El viejo volvió a golpear la mesa.
—¡Responde! ¿Te lo tomarás en serio?!
—S-Sí.
—¡Dilo con más firmeza!
—¡Sí!
Viéndose satisfecho, el anciano asintió. Sin embargo, su mirada de desprecio nunca se disipó.
—¿Cuál es tu nombre? —preguntó de repente.
Jean frunció el ceño.
Hoy su primo lo había presentado. De hecho, su abuelo había sido quién había preguntado, sabiendo su nombre de antemano.
Pero según las palabras del anciano, Jean no tenía nombre porque era un bastardo, sin embargo, arriesgándose a recibir un grito, respondió naturalmente:
—Mi nombre es Jean.
Pero el viejo chasqueó la lengua y negó con la cabeza.
—No —dijo rotundamente. —Tú no tienes nombre.

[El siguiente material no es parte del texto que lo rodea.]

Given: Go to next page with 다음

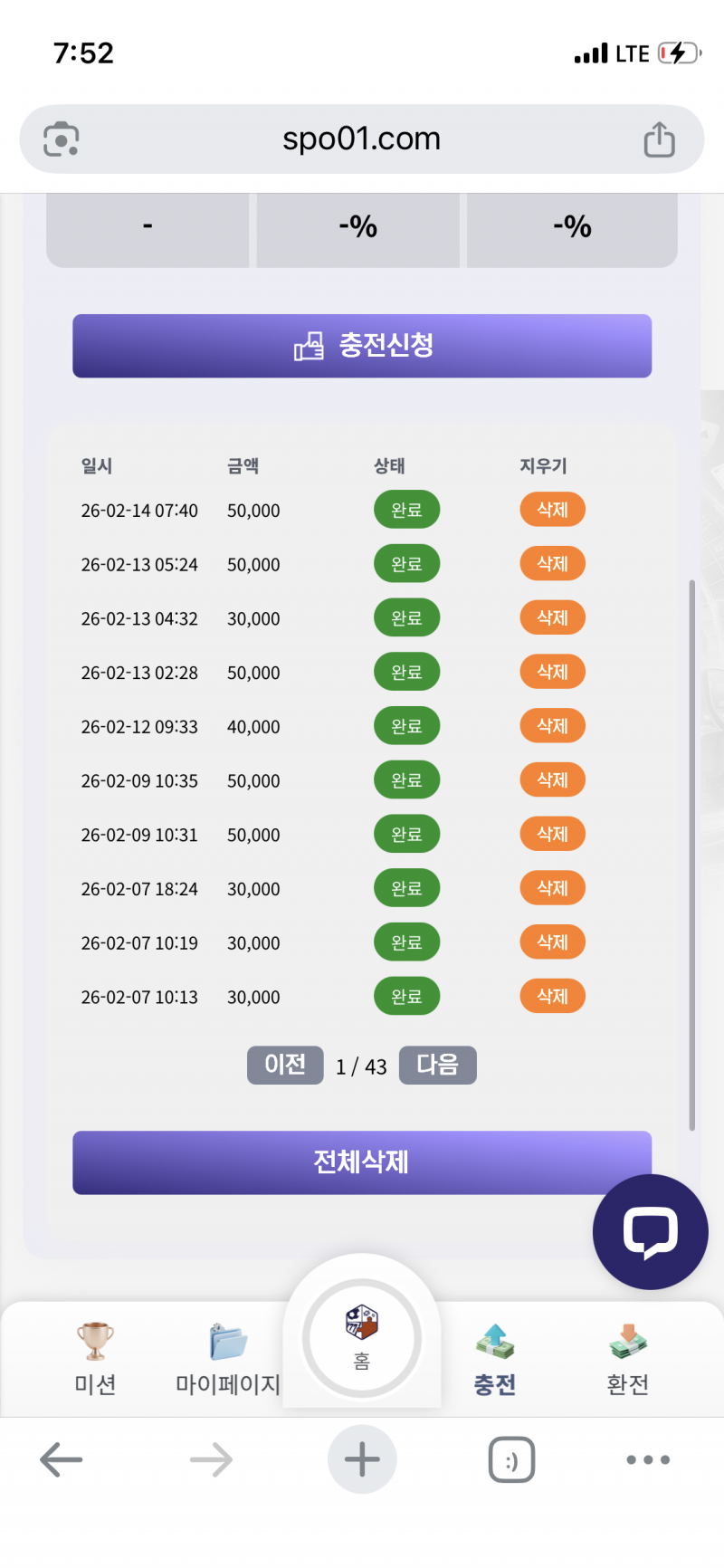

Eres un bastardo.
Efectivamente, como Jean pensaba.
Entendía perfectamente que un bastardo era un hijo ilegítimo, aunque también podía utilizarse como un insulto, ambas cosas eran igual de malas para Jean, que seguía sin comprender el odio del abuelo hacia él.
¿Realmente era un hijo ilegitimo, o solamente, lo estaba insultando?
Estaba confundido, y eso se reflejaba en su cara.
Quería decir algo, preguntar, pero el viejo era tan intimidante que Jean no pudo emitir palabra.
¿Qué se supone que debía hacer?
Ahora, la determinación por quedarse para encontrar la verdad se estaba disipando. Jean quería que su primo apareciera para sacarlo de aquí, ¿a caso no había dicho que se irían?
¿¡Dónde se había metido!?
Quería regresar a la mansión Phantomhive. El conde Ciel era estricto y gruñón, pero lo prefería a él que a su abuelo loco.
—Levántate —dijo el anciano, él mismo parándose del sillón.
Jean no tenía más alternativa que obedecer. Con la cabeza baja pero los ojos al frente, se levantó.
Mantuvo ambas manos unidas hacia delante, en una posición sumisa. Tratando de mantenerse lo más quieto posible como si así evitara la ira del anciano sobre él.
—Veremos qué tanto corre mi sangre por tus venas —dijo.
Esa declaración sonó tan críptica que, Jean comenzó a imaginarse todo tipo de horrores.
¿Qué pensaba hacerle este viejo loco?
“¡Primo, ven a salvarme!” imploró con absoluto terror.